== ACTIVITY ==
Transcribe, word for word, the lines between the one containing "You are a GUI" and the one containing "Image resolution: width=569", inclusive.

[Dataset entries]

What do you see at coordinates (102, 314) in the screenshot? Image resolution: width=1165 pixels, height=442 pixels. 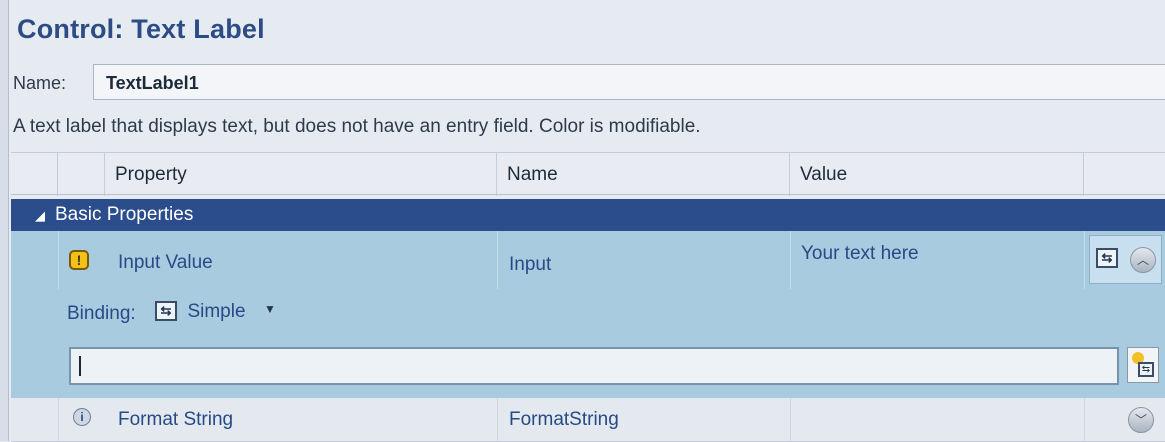 I see `binding-label: Binding:` at bounding box center [102, 314].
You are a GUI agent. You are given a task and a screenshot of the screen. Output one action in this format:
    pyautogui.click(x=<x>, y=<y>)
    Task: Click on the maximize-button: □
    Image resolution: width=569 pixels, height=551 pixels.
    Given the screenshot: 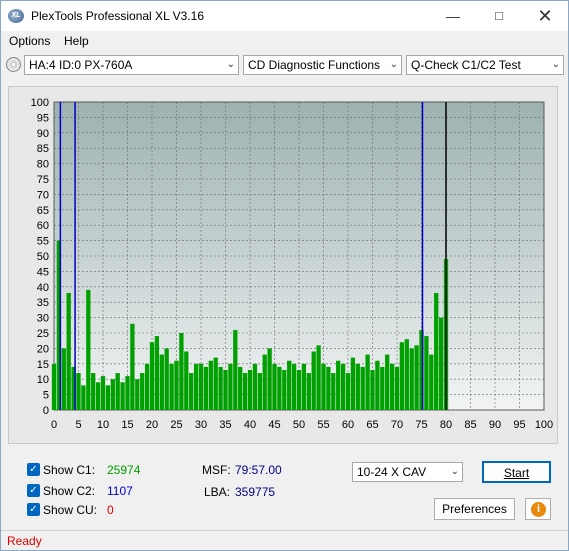 What is the action you would take?
    pyautogui.click(x=499, y=16)
    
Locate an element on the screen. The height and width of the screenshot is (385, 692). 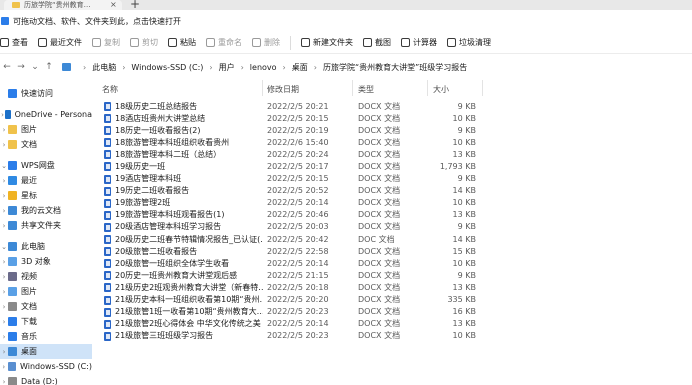
sidebar-item: › 音乐 is located at coordinates (46, 336).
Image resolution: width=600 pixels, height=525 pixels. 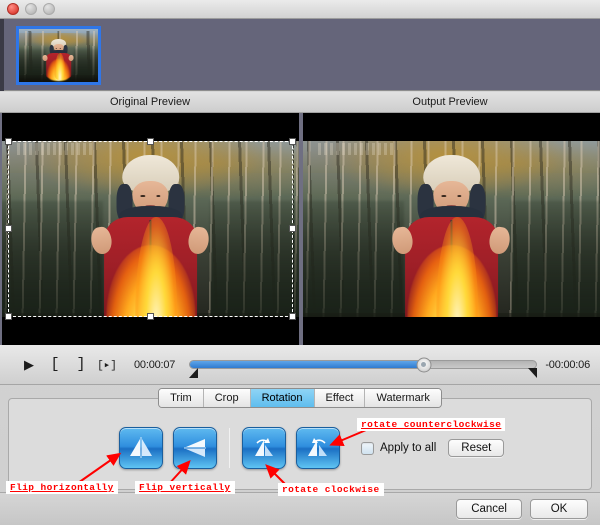 I want to click on preview-headers: Original Preview Output Preview, so click(x=300, y=102).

== YOUR RESPONSE ==
You are a GUI agent. You are given a task and a screenshot of the screen. Output one action in this format:
    pyautogui.click(x=<x>, y=<y>)
    Task: Click on the maximize-button: □
    Image resolution: width=569 pixels, height=551 pixels.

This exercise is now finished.